Repeat the abstract below on slow-wave slope in infants with infantile spasms word for word, changing nothing.

_TEXT PASSAGE_.
--- --- ---

BACKGROUND: West syndrome is a severe epileptic encephalopathy of infancy, characterized by infantile spasms, global retardation, and a severely abnormal electroencephalogram (EEG) pattern known as hypsarrhythmia, which is most prominent during slow waves sleep. The restorative function of slow wave sleep has been linked to downscaling, a neuronal process ensuring a balance of global synaptic strength, which is important for normal cortical functioning and development. A key electrophysiological marker for this downscaling is the reduction of the slope of slow waves across the night.
METHODS: We retrospectively compared the slope of slow waves between 14 untreated patients with infantile spasms and healthy age and gender matched controls. Patients were examined in one all-night sleep EEG before treatment, and in two follow-up nap recordings, under and after treatment with corticosteroids.
RESULTS: In patients with infantile spasms the overnight reduction in the slope of slow waves was significantly diminished compared to controls (p = 0.009). Moreover, untreated patients revealed overall steeper slopes. During corticosteroid treatment the slope was reduced compared to controls (p = 0.001). After successful treatment the slope was similar between patients and controls.
CONCLUSION: Our results provide evidence for reduced downscaling in patients with infantile spasms. Moreover, the marked reduction of the slope during corticosteroid treatment may reflect a loss of synaptic connections due to the effect of glucocorticoids. This altered sleep dependent regulation of synaptic strength in infantile spasms may contribute the underlying pathomechanism of the developmental regression. Furthermore the normalization of synaptic strength due to corticosteroids might provide a potential mechanistic explanation for this treatment strategy.

--- --- ---

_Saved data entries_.
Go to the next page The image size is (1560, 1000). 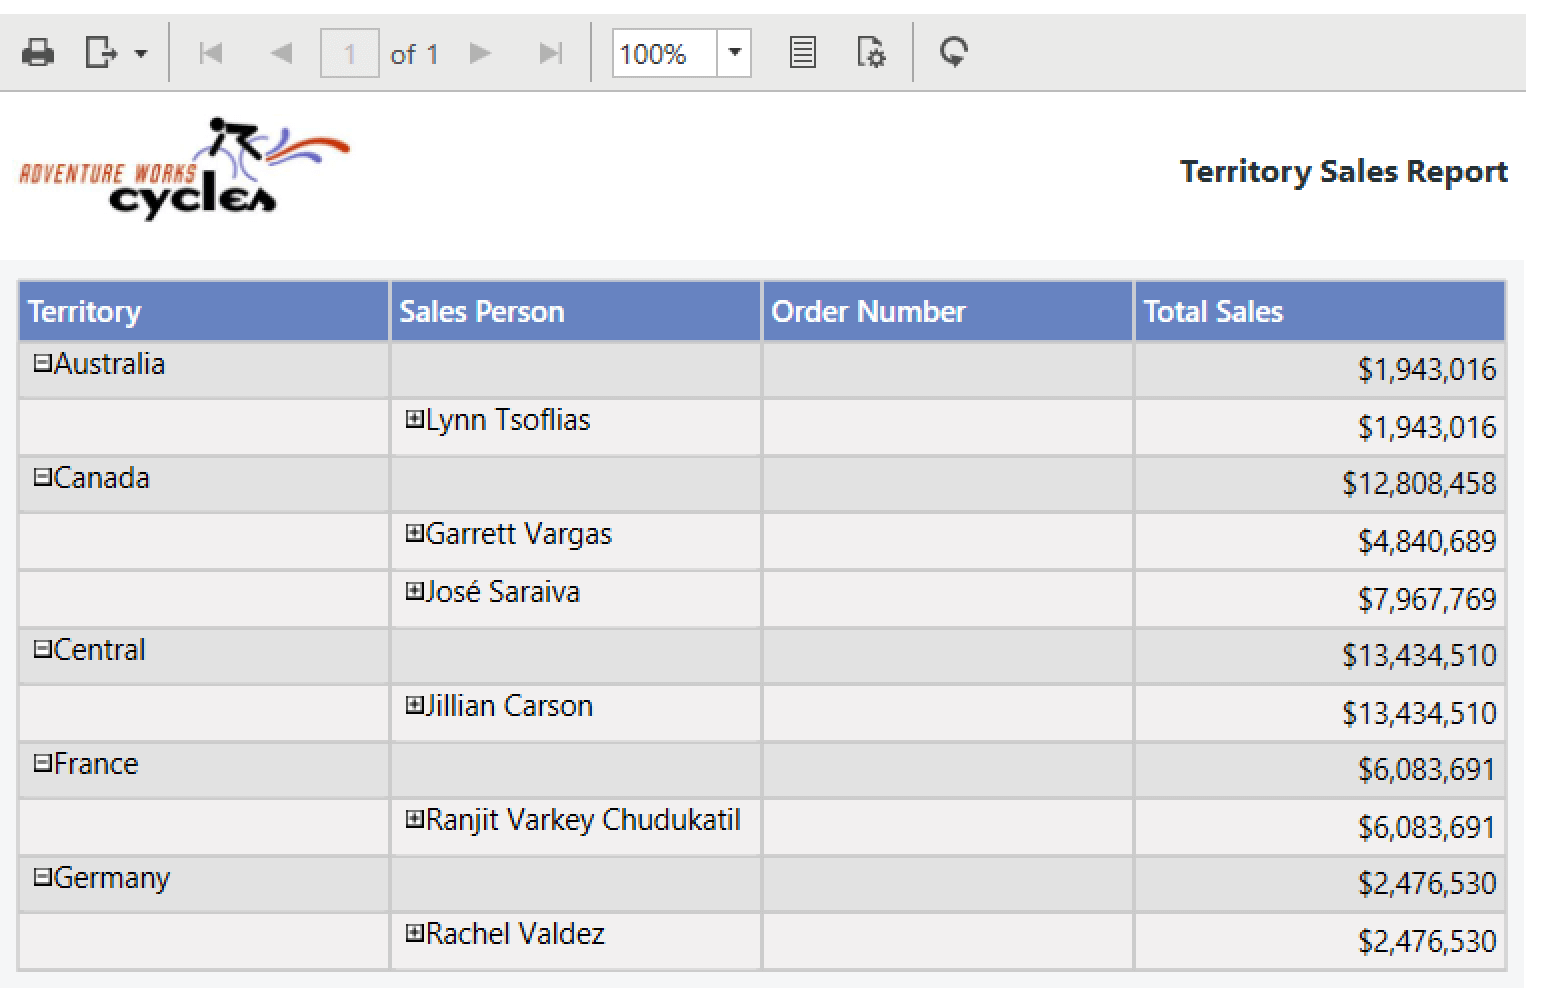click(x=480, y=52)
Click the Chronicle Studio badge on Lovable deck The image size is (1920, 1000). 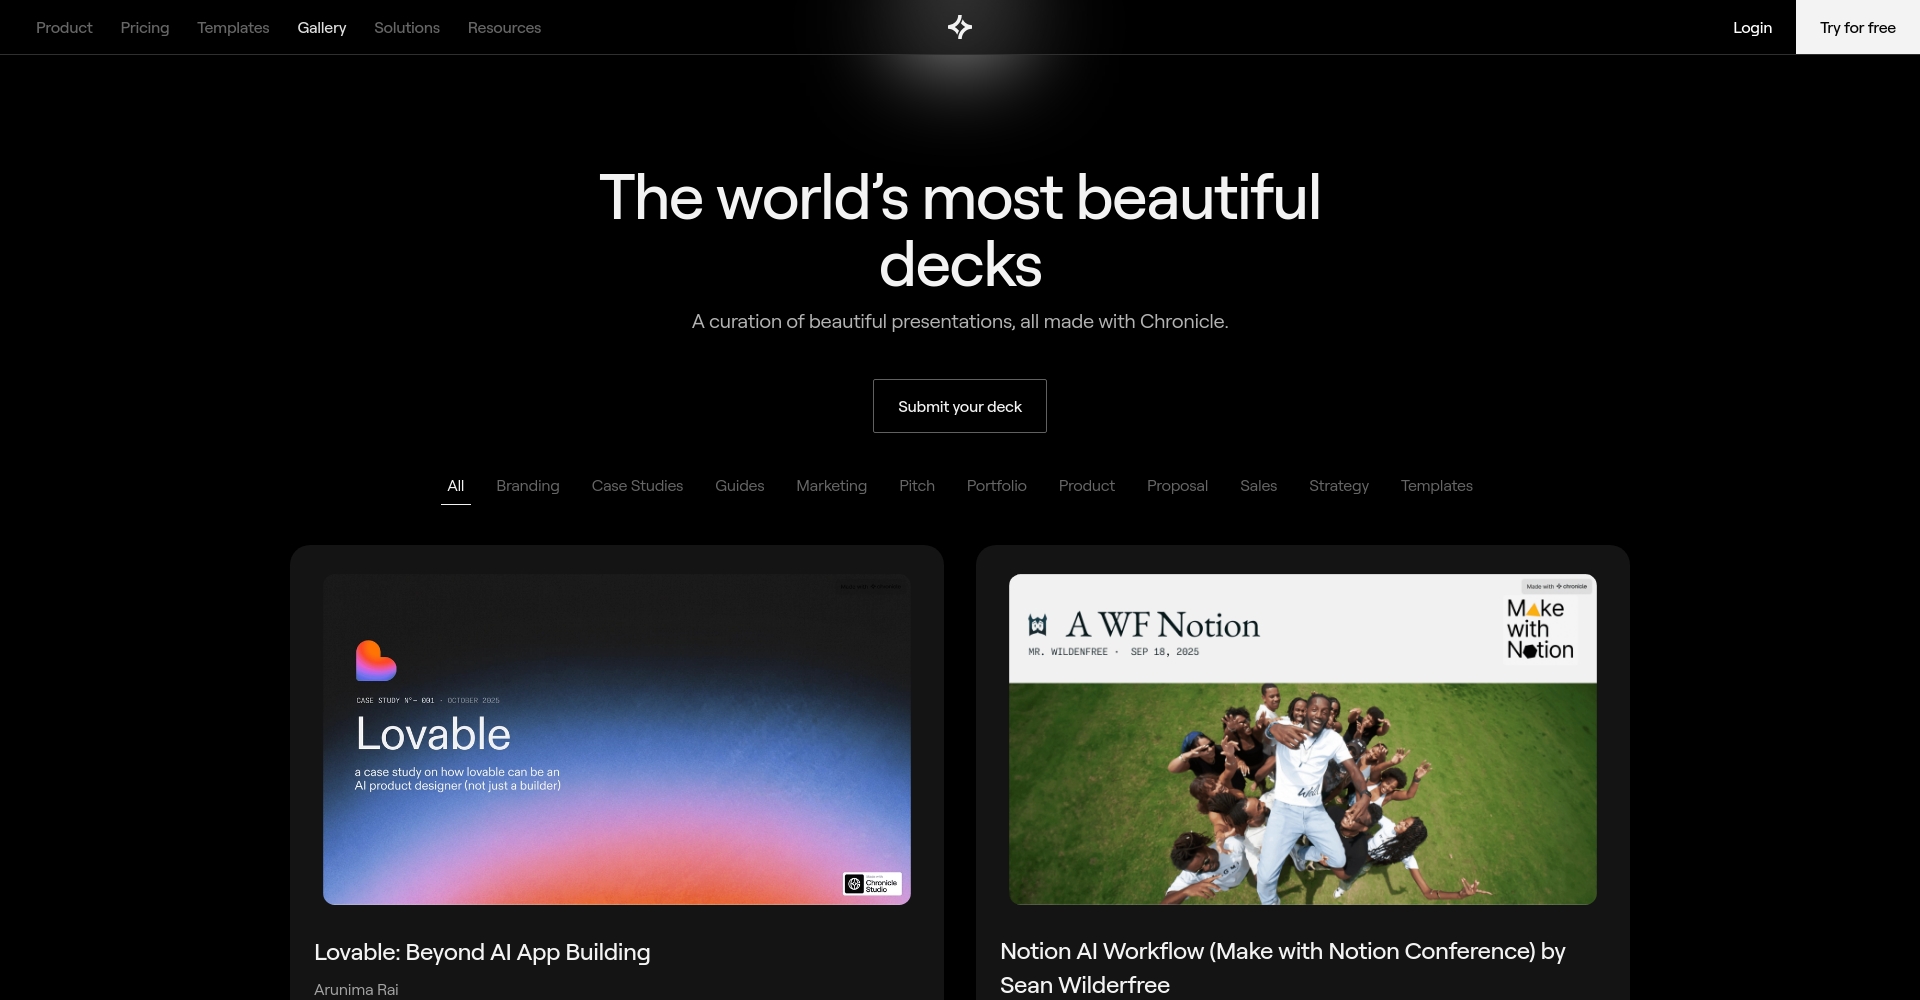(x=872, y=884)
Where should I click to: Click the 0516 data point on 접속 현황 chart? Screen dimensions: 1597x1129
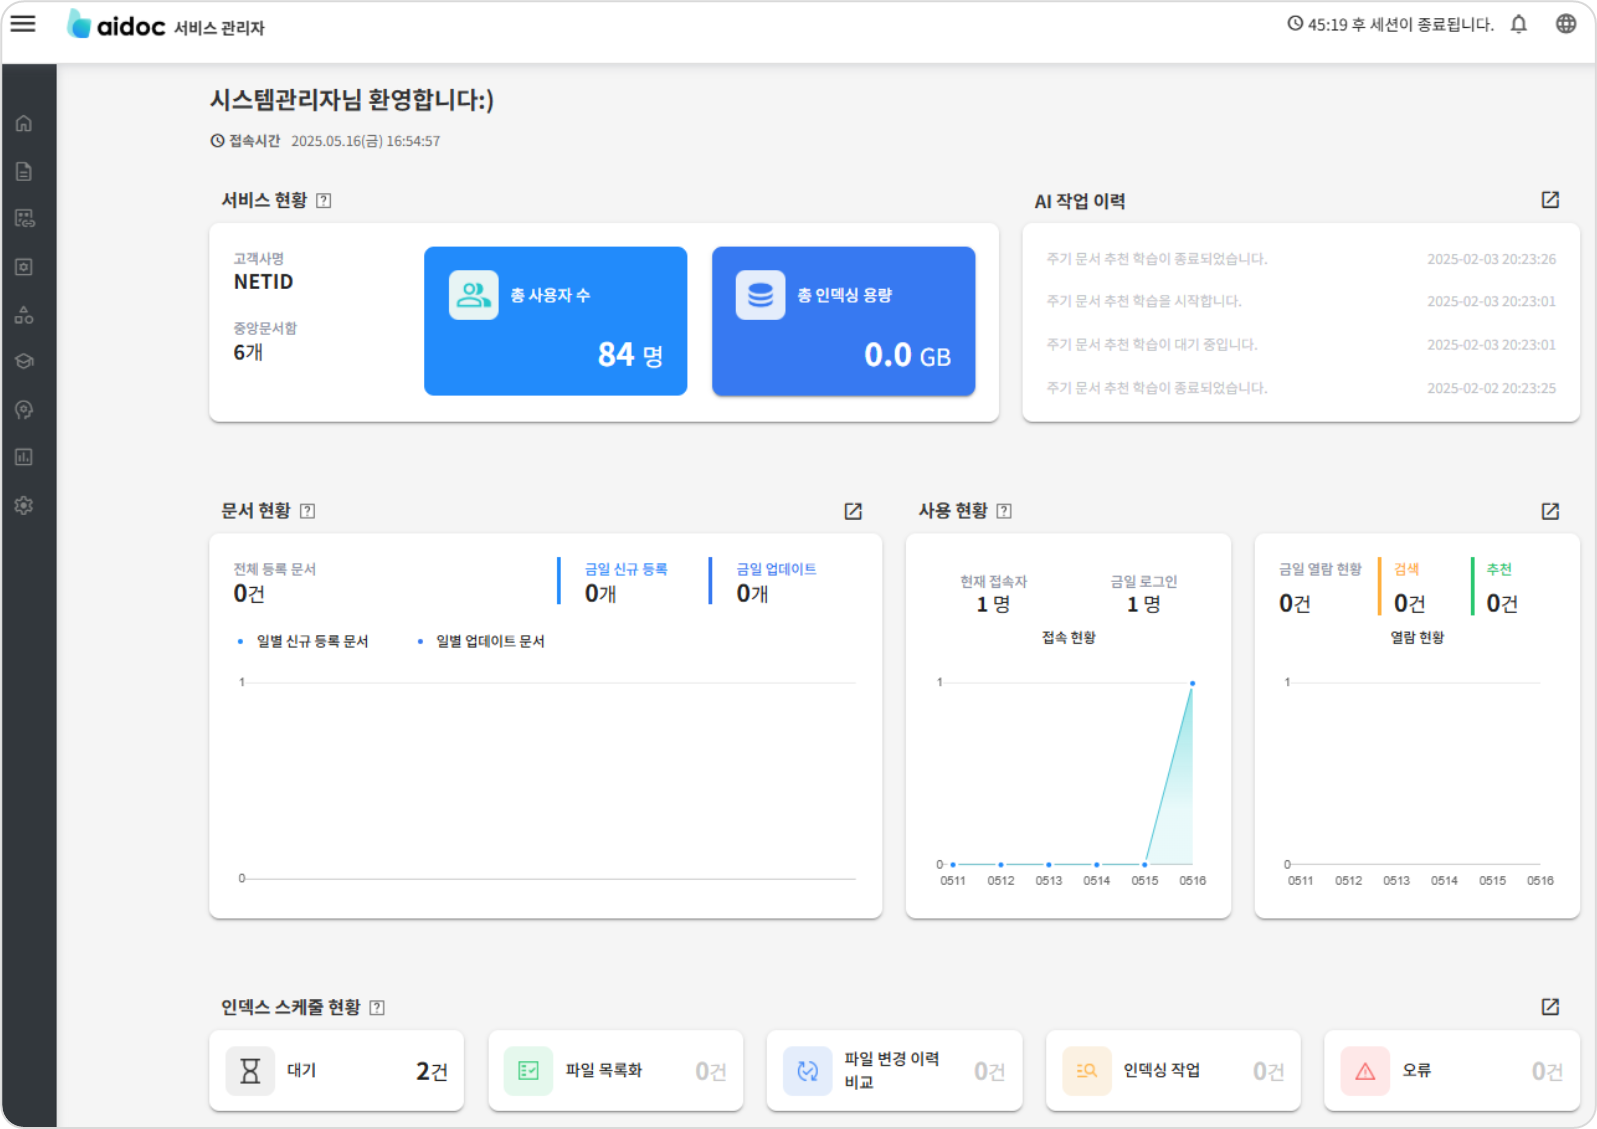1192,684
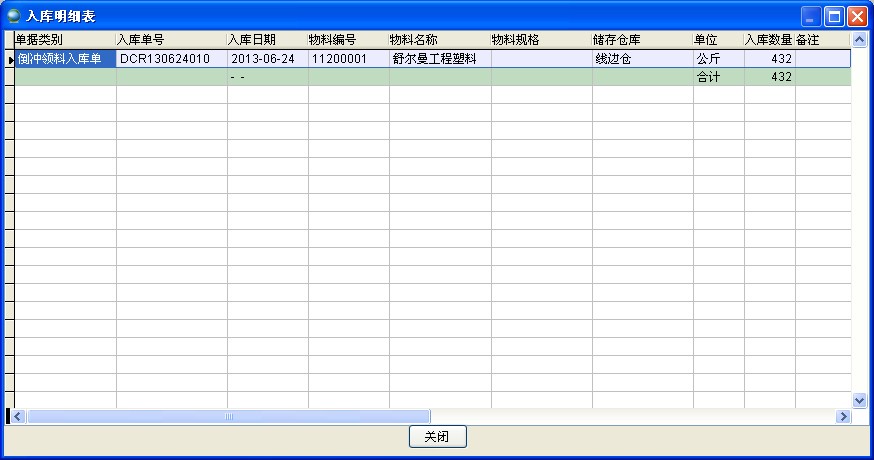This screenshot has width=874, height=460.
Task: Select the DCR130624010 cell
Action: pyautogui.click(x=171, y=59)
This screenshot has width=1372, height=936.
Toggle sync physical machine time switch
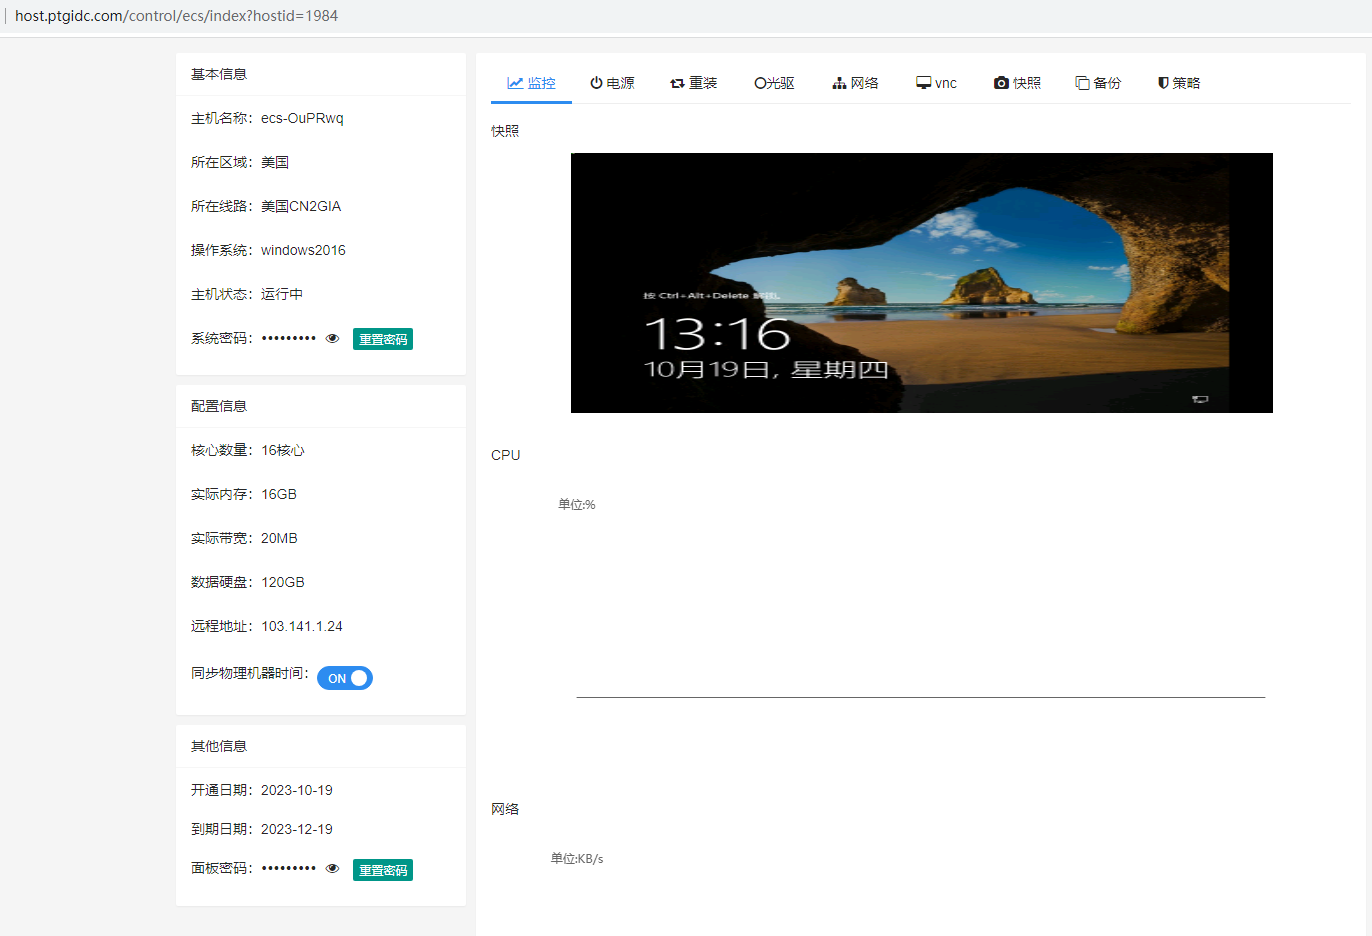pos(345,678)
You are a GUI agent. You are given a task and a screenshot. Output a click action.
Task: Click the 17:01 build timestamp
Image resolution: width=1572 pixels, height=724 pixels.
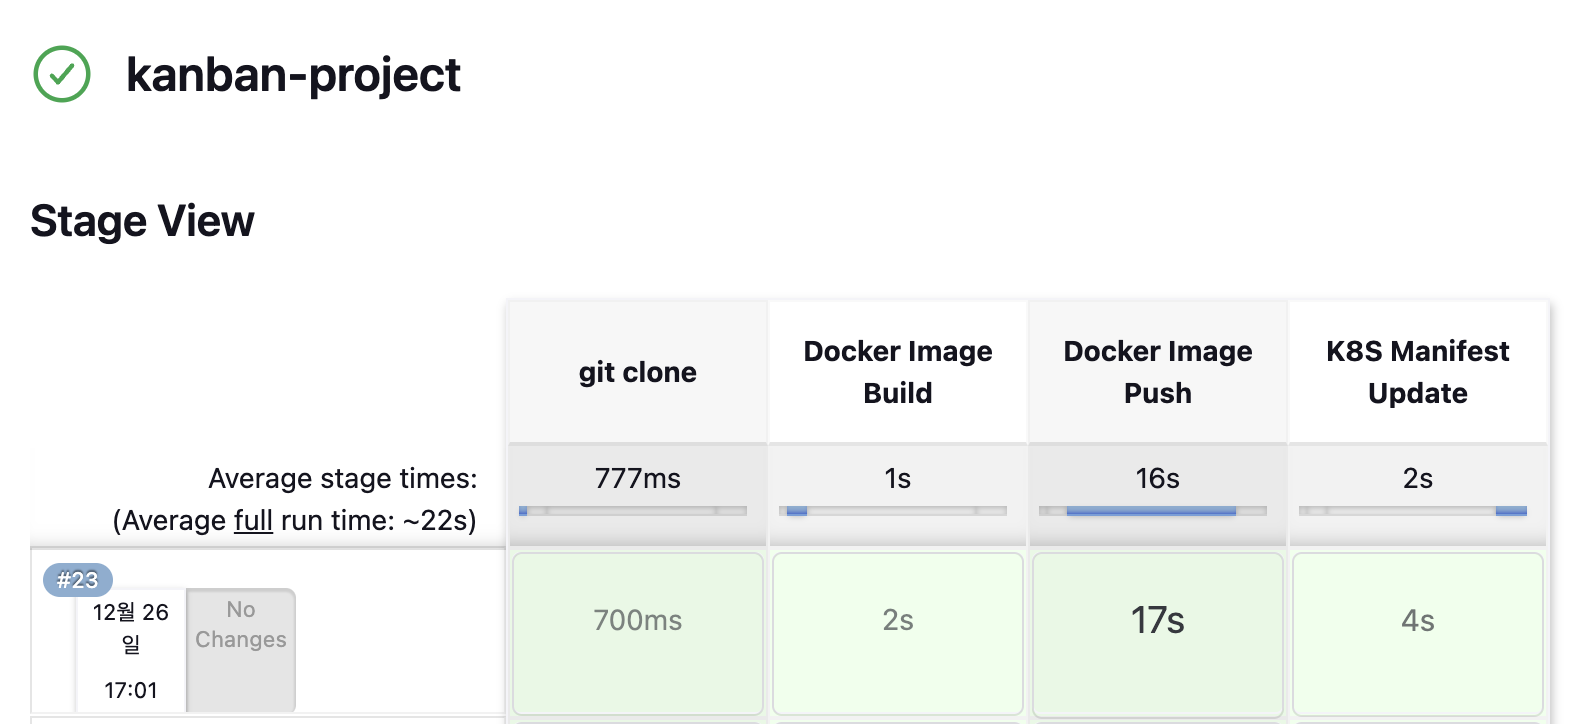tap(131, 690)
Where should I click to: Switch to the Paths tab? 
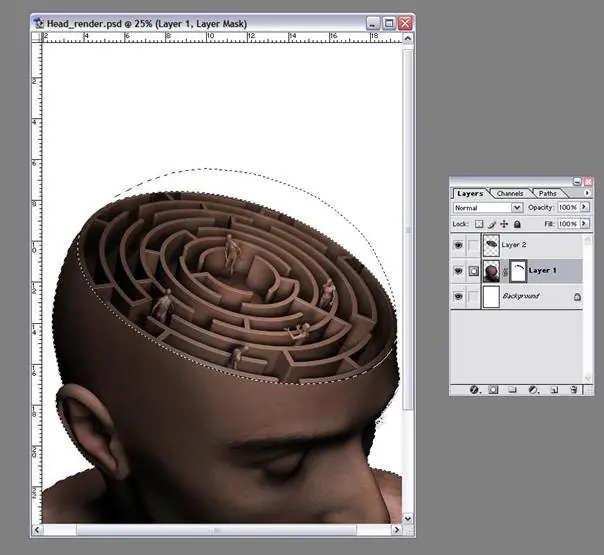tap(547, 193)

--- --- ---

_THE COMPLETED TASK_.
BACKGROUND: West syndrome is a severe epileptic encephalopathy of infancy, characterized by infantile spasms, global retardation, and a severely abnormal electroencephalogram (EEG) pattern known as hypsarrhythmia, which is most prominent during slow waves sleep. The restorative function of slow wave sleep has been linked to downscaling, a neuronal process ensuring a balance of global synaptic strength, which is important for normal cortical functioning and development. A key electrophysiological marker for this downscaling is the reduction of the slope of slow waves across the night.
METHODS: We retrospectively compared the slope of slow waves between 14 untreated patients with infantile spasms and healthy age and gender matched controls. Patients were examined in one all-night sleep EEG before treatment, and in two follow-up nap recordings, under and after treatment with corticosteroids.
RESULTS: In patients with infantile spasms the overnight reduction in the slope of slow waves was significantly diminished compared to controls (p = 0.009). Moreover, untreated patients revealed overall steeper slopes. During corticosteroid treatment the slope was reduced compared to controls (p = 0.001). After successful treatment the slope was similar between patients and controls.
CONCLUSION: Our results provide evidence for reduced downscaling in patients with infantile spasms. Moreover, the marked reduction of the slope during corticosteroid treatment may reflect a loss of synaptic connections due to the effect of glucocorticoids. This altered sleep dependent regulation of synaptic strength in infantile spasms may contribute the underlying pathomechanism of the developmental regression. Furthermore the normalization of synaptic strength due to corticosteroids might provide a potential mechanistic explanation for this treatment strategy.